━━ TEXTE DE LA PAGE ━━

Les questions fusent sur les scénarios possibles après l’avènement du gouvernement mort-né. Les ambassadeurs occidentaux ne comprennent plus rien.
Le président de la République, Michel Sleiman, et le Premier ministre désigné, Tammam Salam, font régner le suspense autour de leurs intentions concernant la formation du gouvernement.
La presse s’accorde à dire que la décision de former un gouvernement politique rassembleur «avec les présents» a été prise par les deux hommes lors de leur réunion d’une heure trente minutes, mercredi soir, au palais de présidentiel de Baabda.
Le quotidien As Safir ajoute même que le décret de la formation du nouveau gouvernement est prêt et n’attend plus que la signature du chef de l’Etat. Le gouvernement pourrait être annoncé dans les heures qui viennent, au plus tard, après le retour du président Sleiman d’une visite de 24 heures Tunisie, vendredi.

━━━

*CONSIGNE*
Poursuivez le texte sur la formation du gouvernement de Tammam Salam en reprenant juste après sa dernière phrase.

━━ DONNÉES FOURNIES ━━

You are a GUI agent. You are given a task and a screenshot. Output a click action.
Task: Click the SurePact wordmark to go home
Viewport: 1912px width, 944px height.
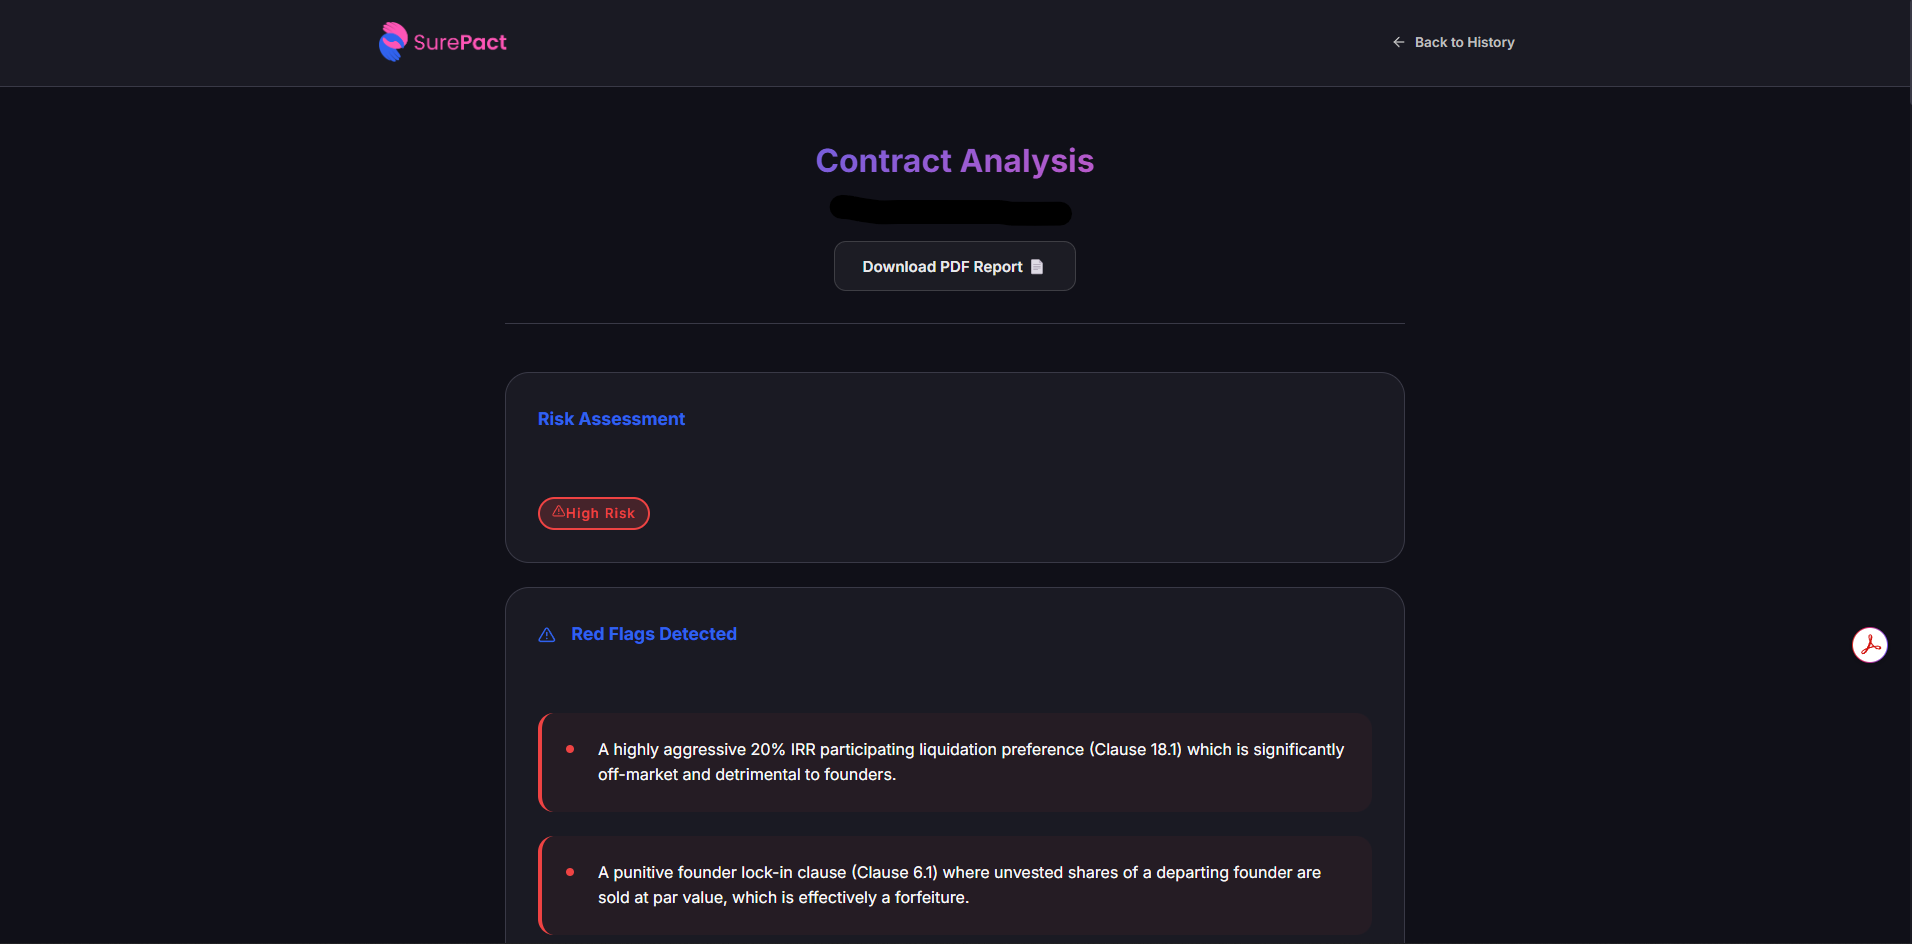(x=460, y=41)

━━━

*CORRIGÉ DE L'EXERCICE*
Tammam Salam veut entreprendre un dernier round de concertations pour assurer à son équipe «la plus grande immunité possible et retirer autant de prétextes possibles des mains de ceux qui envisagent de démissionner», écrit As Safir.
Ce climat ne reflète pas les conseils internes et externes prodigués à MM. Sleiman et Salam, leur demandant de donner plus de temps aux négociations, afin d’éviter un «faux pas» qui déboucherait sur un gouvernement mort-né.
Ces développements interviennent après l’échec d’une ultime démarche du chef du Parti socialiste progressiste (PSP), Walid Joumblatt, qui a reçu une réponse négative de la part du Hezbollah sur sa dernière proposition.
Celle-ci consistait en une nouvelle répartition des portefeuilles sécuritaires (Défense et Intérieur), qui devaient être confiés au 14-Mars, afin d’atténuer les appréhensions du parti, et l’octroi d’un ministère supplémentaire au général Aoun, en plus de ceux des Affaires étrangères et de l’Education nationale.
Mais le chef du Courant patriotique libre (CPL) est intransigeant: il souhaite conserver pour son parti les portefeuilles de l’Energie et des Télécommunications.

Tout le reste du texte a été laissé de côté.